==== DATA IN THIS EXERCISE

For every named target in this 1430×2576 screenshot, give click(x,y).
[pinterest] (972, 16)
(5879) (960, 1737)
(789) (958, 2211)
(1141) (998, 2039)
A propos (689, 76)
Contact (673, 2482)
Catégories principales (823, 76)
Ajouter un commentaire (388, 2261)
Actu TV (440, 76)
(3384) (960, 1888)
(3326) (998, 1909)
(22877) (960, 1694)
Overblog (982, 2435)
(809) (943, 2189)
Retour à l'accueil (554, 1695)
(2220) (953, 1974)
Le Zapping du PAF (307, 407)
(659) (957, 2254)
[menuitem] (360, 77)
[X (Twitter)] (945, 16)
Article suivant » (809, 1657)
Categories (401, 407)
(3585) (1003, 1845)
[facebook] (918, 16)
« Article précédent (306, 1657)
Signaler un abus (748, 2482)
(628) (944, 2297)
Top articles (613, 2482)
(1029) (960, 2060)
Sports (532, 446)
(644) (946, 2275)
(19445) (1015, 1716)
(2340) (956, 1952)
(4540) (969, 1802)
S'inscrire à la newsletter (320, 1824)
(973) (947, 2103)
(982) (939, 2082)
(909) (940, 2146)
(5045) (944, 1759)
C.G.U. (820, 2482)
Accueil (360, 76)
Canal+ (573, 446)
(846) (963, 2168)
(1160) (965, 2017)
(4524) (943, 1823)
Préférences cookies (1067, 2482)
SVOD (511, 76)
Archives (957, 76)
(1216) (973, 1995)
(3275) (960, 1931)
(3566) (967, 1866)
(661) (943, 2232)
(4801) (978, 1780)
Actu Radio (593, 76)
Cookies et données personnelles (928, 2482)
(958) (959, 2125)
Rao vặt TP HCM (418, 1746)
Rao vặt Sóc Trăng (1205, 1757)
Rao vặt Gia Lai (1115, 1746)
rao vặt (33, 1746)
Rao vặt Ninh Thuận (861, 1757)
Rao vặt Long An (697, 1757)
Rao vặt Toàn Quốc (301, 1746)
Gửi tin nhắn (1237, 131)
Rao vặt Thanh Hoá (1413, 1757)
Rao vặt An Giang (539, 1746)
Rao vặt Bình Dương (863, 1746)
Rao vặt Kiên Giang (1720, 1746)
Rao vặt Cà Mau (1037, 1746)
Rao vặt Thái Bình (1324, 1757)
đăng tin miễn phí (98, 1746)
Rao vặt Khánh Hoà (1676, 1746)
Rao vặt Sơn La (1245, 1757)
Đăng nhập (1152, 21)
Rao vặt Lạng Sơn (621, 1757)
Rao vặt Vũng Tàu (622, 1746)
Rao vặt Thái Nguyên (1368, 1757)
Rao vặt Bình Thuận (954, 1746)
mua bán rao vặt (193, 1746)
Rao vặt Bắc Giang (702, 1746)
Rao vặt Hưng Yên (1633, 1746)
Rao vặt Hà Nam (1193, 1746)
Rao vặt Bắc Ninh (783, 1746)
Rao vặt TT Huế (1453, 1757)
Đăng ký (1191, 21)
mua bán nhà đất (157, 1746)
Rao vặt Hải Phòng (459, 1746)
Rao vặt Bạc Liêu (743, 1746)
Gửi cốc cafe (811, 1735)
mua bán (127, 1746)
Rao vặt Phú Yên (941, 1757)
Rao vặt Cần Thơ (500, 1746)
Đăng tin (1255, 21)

========

WHAT THIS TASK INVOLVES
This calls for repeating all of the records, character for character.

ANSWER BOX
For every named target in this 1430×2576 screenshot, give click(x,y).
[pinterest] (972, 16)
(5879) (960, 1737)
(789) (958, 2211)
(1141) (998, 2039)
A propos (689, 76)
Contact (673, 2482)
Catégories principales (823, 76)
Ajouter un commentaire (388, 2261)
Actu TV (440, 76)
(3384) (960, 1888)
(3326) (998, 1909)
(22877) (960, 1694)
Overblog (982, 2435)
(809) (943, 2189)
Retour à l'accueil (554, 1695)
(2220) (953, 1974)
Le Zapping du PAF (307, 407)
(659) (957, 2254)
[menuitem] (360, 77)
[X (Twitter)] (945, 16)
Article suivant » (809, 1657)
Categories (401, 407)
(3585) (1003, 1845)
[facebook] (918, 16)
« Article précédent (306, 1657)
Signaler un abus (748, 2482)
(628) (944, 2297)
Top articles (613, 2482)
(1029) (960, 2060)
Sports (532, 446)
(644) (946, 2275)
(19445) (1015, 1716)
(2340) (956, 1952)
(4540) (969, 1802)
S'inscrire à la newsletter (320, 1824)
(973) (947, 2103)
(982) (939, 2082)
(909) (940, 2146)
(5045) (944, 1759)
C.G.U. (820, 2482)
Accueil (360, 76)
Canal+ (573, 446)
(846) (963, 2168)
(1160) (965, 2017)
(4524) (943, 1823)
Préférences cookies (1067, 2482)
SVOD (511, 76)
Archives (957, 76)
(1216) (973, 1995)
(3275) (960, 1931)
(3566) (967, 1866)
(661) (943, 2232)
(4801) (978, 1780)
Actu Radio (593, 76)
Cookies et données personnelles (928, 2482)
(958) (959, 2125)
Rao vặt TP HCM (418, 1746)
Rao vặt Sóc Trăng (1205, 1757)
Rao vặt Gia Lai (1115, 1746)
rao vặt (33, 1746)
Rao vặt Ninh Thuận (861, 1757)
Rao vặt Long An (697, 1757)
Rao vặt Toàn Quốc (301, 1746)
Gửi tin nhắn (1237, 131)
Rao vặt Thanh Hoá (1413, 1757)
Rao vặt An Giang (539, 1746)
Rao vặt Bình Dương (863, 1746)
Rao vặt Kiên Giang (1720, 1746)
Rao vặt Cà Mau (1037, 1746)
Rao vặt Thái Bình (1324, 1757)
đăng tin miễn phí (98, 1746)
Rao vặt Khánh Hoà (1676, 1746)
Rao vặt Sơn La (1245, 1757)
Đăng nhập (1152, 21)
Rao vặt Lạng Sơn (621, 1757)
Rao vặt Vũng Tàu (622, 1746)
Rao vặt Thái Nguyên (1368, 1757)
Rao vặt Bình Thuận (954, 1746)
mua bán rao vặt (193, 1746)
Rao vặt Bắc Giang (702, 1746)
Rao vặt Hưng Yên (1633, 1746)
Rao vặt Hà Nam (1193, 1746)
Rao vặt Bắc Ninh (783, 1746)
Rao vặt TT Huế (1453, 1757)
Đăng ký (1191, 21)
mua bán nhà đất (157, 1746)
Rao vặt Hải Phòng (459, 1746)
Rao vặt Bạc Liêu (743, 1746)
Gửi cốc cafe (811, 1735)
mua bán (127, 1746)
Rao vặt Phú Yên (941, 1757)
Rao vặt Cần Thơ (500, 1746)
Đăng tin (1255, 21)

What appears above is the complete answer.